Ahora bien, y sin perjuicio de lo señalado, el oficialismo debe resolver dos problemas antes de proseguir las negociaciones. El primero guarda relación con la unidad de las fuerzas que respaldan al Gobierno. Los parlamentarios del Socialismo Democrático han sido enfáticos en su apertura a explorar alternativas para la composición del cuerpo redactor, mientras que AD no quiere ceder. Sin embargo, y dado que solo se necesitan cuatro séptimos para concretar la reforma correspondiente, los votos de AD no son indispensables. No obstante, ¿es viable que parte del oficialismo quede fuera de un acuerdo de esta naturaleza? Sobra decir que eso dejaría al Presidente en una situación imposible. Es más, una configuración de ese tipo lo obligaría a reformular enteramente su administración, al dislocarse su base de apoyo.

El segundo problema tiene que ver con Apruebo Dignidad, y particularmente con el Frente Amplio. En ese mundo, suscribir un acuerdo que incluya un órgano mixto implica renegar de todo aquello que han predicado durante años: en ese caso, no habría Asamblea Constituyente ni refundación. Es más, ese acuerdo sería un reconocimiento tácito de que su lectura de octubre de 2019 fue gravemente errada. Sería una renuncia muy dolorosa: apenas firmen, se convierten en concertacionistas. Lo saben, y de allí su obstinación. Para ellos, no hay nada más importante que su identidad inmaculada.

Desde luego, se podría objetar que el Presidente Boric lleva varios meses dando un giro que lo aleja cada día un poco más del diputado Boric. Y es cierto. Sin embargo, hasta ahora AD ha mirado con sumo escepticismo ese vuelco, y no ha terminado de asumirlo ni de hacerlo propio (no es seguro, por mencionar un ejemplo, que la propuesta de fiscal nacional cuente con todos los votos oficialistas). Enfrentan así una terrible disyuntiva: o se suman al ancho camino del medio —según la expresión del primer mandatario— o insisten en preservar su pureza, y mantienen una actitud rebelde que los irá dejando en el margen de la escena.

» **FILAS ENUMERADAS**

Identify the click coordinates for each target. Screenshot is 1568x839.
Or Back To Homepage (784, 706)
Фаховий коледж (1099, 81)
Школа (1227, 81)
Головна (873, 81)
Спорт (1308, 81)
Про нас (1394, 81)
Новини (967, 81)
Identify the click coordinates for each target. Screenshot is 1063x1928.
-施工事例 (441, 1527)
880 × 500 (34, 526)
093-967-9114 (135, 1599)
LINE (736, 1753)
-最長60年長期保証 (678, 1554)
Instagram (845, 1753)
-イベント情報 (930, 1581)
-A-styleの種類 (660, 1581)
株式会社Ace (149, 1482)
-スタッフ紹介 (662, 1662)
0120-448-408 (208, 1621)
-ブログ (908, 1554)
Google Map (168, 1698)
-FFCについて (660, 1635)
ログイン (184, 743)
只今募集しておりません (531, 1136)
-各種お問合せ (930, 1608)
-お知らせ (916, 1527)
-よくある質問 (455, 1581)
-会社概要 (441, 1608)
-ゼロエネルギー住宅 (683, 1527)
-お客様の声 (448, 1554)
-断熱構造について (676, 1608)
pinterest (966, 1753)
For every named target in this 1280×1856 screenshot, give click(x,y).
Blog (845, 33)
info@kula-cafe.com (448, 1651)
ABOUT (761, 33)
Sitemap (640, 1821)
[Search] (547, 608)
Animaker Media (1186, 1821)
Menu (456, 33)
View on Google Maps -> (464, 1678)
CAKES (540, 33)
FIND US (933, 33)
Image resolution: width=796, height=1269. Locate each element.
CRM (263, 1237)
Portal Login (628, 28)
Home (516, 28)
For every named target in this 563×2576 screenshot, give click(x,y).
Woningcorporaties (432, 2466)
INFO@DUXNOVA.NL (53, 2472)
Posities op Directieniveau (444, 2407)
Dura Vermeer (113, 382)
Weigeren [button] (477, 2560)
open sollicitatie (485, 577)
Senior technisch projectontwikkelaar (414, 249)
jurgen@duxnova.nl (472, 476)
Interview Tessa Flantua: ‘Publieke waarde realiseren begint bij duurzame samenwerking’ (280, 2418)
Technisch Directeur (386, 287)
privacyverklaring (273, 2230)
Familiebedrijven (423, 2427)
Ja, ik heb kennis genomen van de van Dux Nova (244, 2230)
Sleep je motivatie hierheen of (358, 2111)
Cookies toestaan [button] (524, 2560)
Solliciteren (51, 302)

» **EJERCICIO 1**
Transcriba literalmente del texto de referencia el fragmento que se inicia con las palabras que contienen "Ahora bien, y" y concluye con "base de apoyo.".
» **EJERCICIO 2**
Responda, conforme al texto de referencia, las siguientes preguntas:
(a) ¿Qué proporción de votos se requiere para concretar la reforma correspondiente?
(b) ¿Con qué fuerza política tiene que ver el segundo problema, y con cuál en particular?
(c) ¿Cómo denomina el primer mandatario al camino al que podría sumarse AD?

» **RESPUESTA 1**
Ahora bien, y sin perjuicio de lo señalado, el oficialismo debe resolver dos problemas antes de proseguir las negociaciones. El primero guarda relación con la unidad de las fuerzas que respaldan al Gobierno. Los parlamentarios del Socialismo Democrático han sido enfáticos en su apertura a explorar alternativas para la composición del cuerpo redactor, mientras que AD no quiere ceder. Sin embargo, y dado que solo se necesitan cuatro séptimos para concretar la reforma correspondiente, los votos de AD no son indispensables. No obstante, ¿es viable que parte del oficialismo quede fuera de un acuerdo de esta naturaleza? Sobra decir que eso dejaría al Presidente en una situación imposible. Es más, una configuración de ese tipo lo obligaría a reformular enteramente su administración, al dislocarse su base de apoyo.

» **RESPUESTA 2**
(a) Cuatro séptimos.
(b) Con Apruebo Dignidad, y particularmente con el Frente Amplio.
(c) El ancho camino del medio.